Study suggests low, moderate alcohol use increases cancer risk
(17 March 2009: VIDYYA MEDICAL NEWS SERVICE) -- According to a new study by British researchers, low to moderate alcohol consumption among women increases their risk for numerous cancers but also appears to reduce the risk of some other cancers. The study was published online February 24 in the Journal of the National Cancer Institute.
For those cancers associated with an increased risk—breast cancer, for example, a finding that is consistent with other studies—it made no difference what type of alcohol was most frequently consumed or whether women had received hormone replacement therapy, the researchers found. However, for cancers of the upper aerodigestive tract (oral cavity, esophagus, larynx, and pharynx) the increased risk associated with alcohol intake was seen only in women who were also current smokers. The incidence of rectal and liver cancers also increased with alcohol use, while thyroid cancer, renal cell carcinoma, and non-Hodgkin lymphoma decreased.

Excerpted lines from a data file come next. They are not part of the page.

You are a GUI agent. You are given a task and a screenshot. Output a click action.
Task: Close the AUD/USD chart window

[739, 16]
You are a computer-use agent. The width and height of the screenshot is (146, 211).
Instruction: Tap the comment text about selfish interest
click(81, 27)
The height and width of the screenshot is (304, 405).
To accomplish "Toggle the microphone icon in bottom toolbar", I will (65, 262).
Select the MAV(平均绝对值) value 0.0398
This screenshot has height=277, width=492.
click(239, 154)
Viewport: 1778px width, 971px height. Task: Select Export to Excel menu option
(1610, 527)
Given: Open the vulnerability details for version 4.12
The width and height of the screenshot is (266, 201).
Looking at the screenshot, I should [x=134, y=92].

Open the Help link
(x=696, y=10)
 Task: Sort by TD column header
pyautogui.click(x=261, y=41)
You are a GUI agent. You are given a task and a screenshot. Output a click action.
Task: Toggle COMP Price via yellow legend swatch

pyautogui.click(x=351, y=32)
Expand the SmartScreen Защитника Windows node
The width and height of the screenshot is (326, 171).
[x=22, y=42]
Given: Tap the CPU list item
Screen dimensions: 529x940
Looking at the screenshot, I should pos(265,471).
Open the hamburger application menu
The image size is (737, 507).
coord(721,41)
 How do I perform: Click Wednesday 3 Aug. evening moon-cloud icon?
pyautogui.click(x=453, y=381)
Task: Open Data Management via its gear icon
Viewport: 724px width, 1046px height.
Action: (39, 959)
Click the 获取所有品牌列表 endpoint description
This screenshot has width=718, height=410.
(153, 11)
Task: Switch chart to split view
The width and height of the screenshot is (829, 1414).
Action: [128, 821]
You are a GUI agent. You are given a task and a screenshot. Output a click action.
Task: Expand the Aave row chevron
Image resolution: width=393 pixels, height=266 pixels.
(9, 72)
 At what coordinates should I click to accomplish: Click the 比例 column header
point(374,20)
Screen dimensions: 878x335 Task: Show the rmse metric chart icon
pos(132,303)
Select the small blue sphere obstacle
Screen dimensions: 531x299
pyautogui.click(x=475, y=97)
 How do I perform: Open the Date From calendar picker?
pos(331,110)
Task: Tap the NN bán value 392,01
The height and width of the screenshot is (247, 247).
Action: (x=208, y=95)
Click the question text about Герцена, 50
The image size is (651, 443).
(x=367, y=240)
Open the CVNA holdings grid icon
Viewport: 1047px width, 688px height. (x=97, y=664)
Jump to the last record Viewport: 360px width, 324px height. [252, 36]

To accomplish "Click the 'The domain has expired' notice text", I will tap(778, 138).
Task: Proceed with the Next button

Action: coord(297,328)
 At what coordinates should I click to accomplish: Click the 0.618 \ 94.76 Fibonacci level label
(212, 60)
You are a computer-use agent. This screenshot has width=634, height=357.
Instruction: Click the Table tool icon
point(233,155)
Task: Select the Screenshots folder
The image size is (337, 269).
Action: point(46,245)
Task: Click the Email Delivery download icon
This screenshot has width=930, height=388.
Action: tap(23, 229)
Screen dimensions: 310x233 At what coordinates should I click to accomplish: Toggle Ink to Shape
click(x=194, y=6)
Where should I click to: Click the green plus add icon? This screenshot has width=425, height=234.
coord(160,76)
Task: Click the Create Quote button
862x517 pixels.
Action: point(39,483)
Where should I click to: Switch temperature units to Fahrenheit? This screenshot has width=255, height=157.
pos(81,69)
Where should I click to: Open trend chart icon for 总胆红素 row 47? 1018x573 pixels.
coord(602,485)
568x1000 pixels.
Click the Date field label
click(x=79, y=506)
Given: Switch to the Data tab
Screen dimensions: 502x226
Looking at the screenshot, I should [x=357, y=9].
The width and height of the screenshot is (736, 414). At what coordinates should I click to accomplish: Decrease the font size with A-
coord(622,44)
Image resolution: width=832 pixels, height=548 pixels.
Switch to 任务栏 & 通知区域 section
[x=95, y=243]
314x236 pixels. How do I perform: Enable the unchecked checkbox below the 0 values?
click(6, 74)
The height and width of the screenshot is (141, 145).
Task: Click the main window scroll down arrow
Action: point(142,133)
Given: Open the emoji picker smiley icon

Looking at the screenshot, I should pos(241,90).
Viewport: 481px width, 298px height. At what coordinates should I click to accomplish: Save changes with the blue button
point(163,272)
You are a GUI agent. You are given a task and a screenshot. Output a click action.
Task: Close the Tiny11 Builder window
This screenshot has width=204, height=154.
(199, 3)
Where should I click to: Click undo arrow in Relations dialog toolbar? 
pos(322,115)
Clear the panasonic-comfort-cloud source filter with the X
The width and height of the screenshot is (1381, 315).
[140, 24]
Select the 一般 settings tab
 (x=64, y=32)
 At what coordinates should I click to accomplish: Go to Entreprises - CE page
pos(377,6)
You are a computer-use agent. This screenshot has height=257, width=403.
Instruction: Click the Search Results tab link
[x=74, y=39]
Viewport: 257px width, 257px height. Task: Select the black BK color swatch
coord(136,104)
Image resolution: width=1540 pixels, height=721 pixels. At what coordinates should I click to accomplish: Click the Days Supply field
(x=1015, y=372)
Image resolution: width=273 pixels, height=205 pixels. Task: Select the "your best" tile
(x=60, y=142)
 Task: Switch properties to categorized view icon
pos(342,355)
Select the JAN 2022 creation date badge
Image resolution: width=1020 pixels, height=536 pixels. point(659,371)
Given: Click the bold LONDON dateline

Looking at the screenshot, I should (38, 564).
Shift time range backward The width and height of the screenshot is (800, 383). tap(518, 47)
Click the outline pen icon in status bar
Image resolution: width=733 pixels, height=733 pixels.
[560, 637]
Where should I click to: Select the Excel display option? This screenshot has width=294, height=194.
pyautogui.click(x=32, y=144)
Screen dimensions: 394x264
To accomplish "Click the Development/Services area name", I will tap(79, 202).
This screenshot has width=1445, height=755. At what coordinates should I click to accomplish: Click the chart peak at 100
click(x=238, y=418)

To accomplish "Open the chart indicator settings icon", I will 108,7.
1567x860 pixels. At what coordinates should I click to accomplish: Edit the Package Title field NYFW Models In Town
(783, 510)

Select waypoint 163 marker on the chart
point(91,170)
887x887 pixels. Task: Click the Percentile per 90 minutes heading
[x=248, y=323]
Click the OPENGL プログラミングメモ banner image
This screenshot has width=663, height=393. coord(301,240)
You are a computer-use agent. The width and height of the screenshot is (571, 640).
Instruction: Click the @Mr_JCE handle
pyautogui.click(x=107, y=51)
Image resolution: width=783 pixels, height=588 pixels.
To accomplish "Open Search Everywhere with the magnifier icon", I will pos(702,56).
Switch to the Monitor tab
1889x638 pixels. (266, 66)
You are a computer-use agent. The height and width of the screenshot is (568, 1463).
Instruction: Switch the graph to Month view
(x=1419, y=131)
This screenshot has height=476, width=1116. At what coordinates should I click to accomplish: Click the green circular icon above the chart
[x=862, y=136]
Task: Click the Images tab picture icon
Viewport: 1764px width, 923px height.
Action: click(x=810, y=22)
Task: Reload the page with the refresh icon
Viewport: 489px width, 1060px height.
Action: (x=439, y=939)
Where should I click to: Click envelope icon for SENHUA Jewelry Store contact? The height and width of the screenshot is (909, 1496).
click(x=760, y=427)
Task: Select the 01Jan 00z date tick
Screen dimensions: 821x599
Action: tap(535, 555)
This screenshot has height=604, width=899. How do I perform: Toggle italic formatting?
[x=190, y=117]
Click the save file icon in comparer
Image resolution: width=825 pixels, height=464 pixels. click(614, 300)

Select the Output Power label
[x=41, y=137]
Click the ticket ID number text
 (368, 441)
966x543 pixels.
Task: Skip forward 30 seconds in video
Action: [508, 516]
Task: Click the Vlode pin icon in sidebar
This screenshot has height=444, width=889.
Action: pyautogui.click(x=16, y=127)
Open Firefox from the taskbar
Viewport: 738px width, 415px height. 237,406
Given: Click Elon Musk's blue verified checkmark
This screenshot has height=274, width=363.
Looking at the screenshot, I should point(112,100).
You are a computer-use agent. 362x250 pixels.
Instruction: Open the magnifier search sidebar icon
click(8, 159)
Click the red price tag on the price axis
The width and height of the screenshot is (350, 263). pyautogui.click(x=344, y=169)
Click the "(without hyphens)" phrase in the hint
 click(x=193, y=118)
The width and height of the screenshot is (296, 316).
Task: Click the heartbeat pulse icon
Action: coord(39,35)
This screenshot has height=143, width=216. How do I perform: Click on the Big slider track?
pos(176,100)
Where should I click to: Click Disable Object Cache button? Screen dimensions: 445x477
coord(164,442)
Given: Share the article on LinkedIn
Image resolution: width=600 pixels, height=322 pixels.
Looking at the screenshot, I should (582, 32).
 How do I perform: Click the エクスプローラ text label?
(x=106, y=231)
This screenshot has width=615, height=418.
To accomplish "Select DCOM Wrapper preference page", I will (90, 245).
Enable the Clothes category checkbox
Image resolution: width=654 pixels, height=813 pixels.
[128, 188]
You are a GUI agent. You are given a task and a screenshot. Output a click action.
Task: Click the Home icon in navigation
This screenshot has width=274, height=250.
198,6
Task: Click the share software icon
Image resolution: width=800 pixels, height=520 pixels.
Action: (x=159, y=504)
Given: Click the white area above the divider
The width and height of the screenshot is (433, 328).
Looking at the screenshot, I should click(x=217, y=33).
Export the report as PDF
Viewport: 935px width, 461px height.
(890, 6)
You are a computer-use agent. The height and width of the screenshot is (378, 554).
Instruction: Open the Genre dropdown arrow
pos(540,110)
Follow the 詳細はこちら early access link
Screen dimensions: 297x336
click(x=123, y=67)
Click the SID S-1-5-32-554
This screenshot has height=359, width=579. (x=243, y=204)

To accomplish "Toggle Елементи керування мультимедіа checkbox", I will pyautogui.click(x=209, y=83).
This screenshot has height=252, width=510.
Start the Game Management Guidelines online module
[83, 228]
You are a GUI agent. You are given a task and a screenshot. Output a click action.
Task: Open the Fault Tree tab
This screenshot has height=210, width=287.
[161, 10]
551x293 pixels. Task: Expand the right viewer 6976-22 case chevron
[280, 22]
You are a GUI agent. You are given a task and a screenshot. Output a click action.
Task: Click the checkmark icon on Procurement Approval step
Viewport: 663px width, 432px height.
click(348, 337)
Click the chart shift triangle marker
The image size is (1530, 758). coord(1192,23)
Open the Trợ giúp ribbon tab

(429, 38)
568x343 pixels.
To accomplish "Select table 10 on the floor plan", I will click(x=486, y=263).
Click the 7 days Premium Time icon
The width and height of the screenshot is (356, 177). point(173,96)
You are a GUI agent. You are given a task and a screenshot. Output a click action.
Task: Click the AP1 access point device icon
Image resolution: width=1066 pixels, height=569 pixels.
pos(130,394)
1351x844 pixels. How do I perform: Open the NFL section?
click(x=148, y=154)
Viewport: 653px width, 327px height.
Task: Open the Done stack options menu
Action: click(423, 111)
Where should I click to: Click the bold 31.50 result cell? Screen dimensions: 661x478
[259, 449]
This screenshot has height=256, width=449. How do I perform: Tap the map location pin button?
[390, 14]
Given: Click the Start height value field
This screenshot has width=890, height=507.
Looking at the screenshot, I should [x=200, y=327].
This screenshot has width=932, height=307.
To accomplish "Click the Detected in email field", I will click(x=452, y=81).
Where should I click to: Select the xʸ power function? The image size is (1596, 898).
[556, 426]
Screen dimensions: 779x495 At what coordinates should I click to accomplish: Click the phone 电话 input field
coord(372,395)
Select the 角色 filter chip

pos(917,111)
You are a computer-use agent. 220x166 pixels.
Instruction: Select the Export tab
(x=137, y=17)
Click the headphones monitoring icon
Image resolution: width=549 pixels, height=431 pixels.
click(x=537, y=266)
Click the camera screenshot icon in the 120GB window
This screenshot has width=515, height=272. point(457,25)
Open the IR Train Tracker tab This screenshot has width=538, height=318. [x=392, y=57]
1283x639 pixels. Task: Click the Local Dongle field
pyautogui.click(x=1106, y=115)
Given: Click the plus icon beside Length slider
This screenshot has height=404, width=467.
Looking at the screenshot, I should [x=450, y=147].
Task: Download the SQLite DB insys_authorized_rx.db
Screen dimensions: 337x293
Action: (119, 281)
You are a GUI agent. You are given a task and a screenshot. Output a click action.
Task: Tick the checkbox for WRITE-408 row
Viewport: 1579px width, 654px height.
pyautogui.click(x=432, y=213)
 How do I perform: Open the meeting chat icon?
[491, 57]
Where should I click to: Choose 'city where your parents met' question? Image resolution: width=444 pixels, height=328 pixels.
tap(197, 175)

“Although the magnitude of the excess absolute risk associated with one additional drink per day may appear small for some cancer sites, the high prevalence of moderate alcohol drinking among women in many populations means that the proportion of cancers attributable to alcohol is an important public health issue,” lead author Dr. Naomi Allen from the University of Oxford and her colleagues concluded.
Their analysis involved data from nearly 1.3 million participants in the Million Women Study, which included women in the United Kingdom recruited from national breast cancer screening clinics between 1996 and 2001. Women in the study who reported drinking had an average of one drink per day, and approximately 25 percent of participants were nondrinkers.
What is not known at this point, explained Dr. Arthur Schatzkin, chief of the Nutritional Epidemiology Branch in NCI’s Division of Cancer Epidemiology and Genetics, is whether for certain women there is a trade-off in possible benefits of alcohol consumption, such as a decreased risk of cardiovascular disease, as numerous epidemiologic studies have suggested. However, it’s clear, he said, that for certain cancers, particularly of the breast, “alcohol consumption, even at moderate levels, is a modifiable risk factor.”
NCI is planning to use data from the NIH-AARP Diet and Health Study to investigate overall disease risks and benefits from low to moderate alcohol consumption, Dr. Schatzkin noted.